__Collected data__:
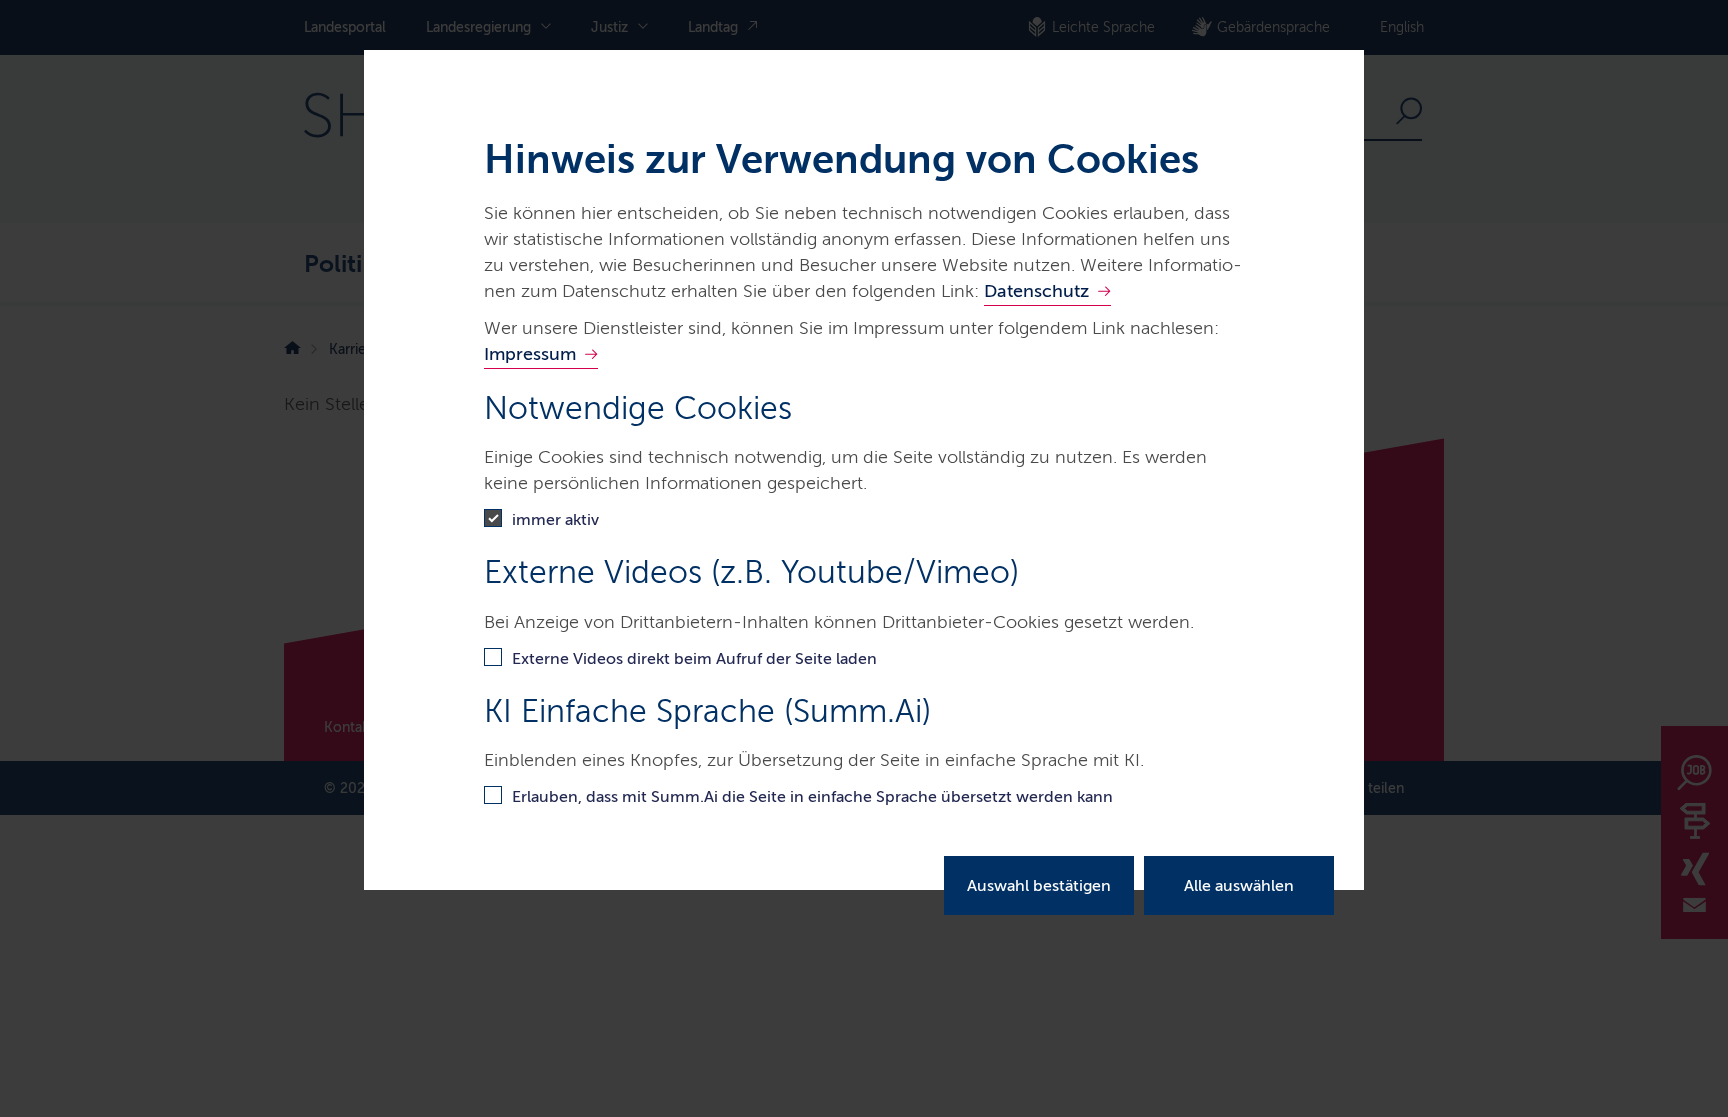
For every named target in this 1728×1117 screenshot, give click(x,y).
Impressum (530, 354)
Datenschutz (1036, 291)
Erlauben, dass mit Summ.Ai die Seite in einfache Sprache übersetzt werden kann (812, 796)
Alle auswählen (1239, 885)
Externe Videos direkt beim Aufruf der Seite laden (694, 658)
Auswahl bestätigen (1039, 885)
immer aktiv (555, 519)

__Work instruction__: With no other words, state how many lines above hold the word "Seite".

__Your solution__: 2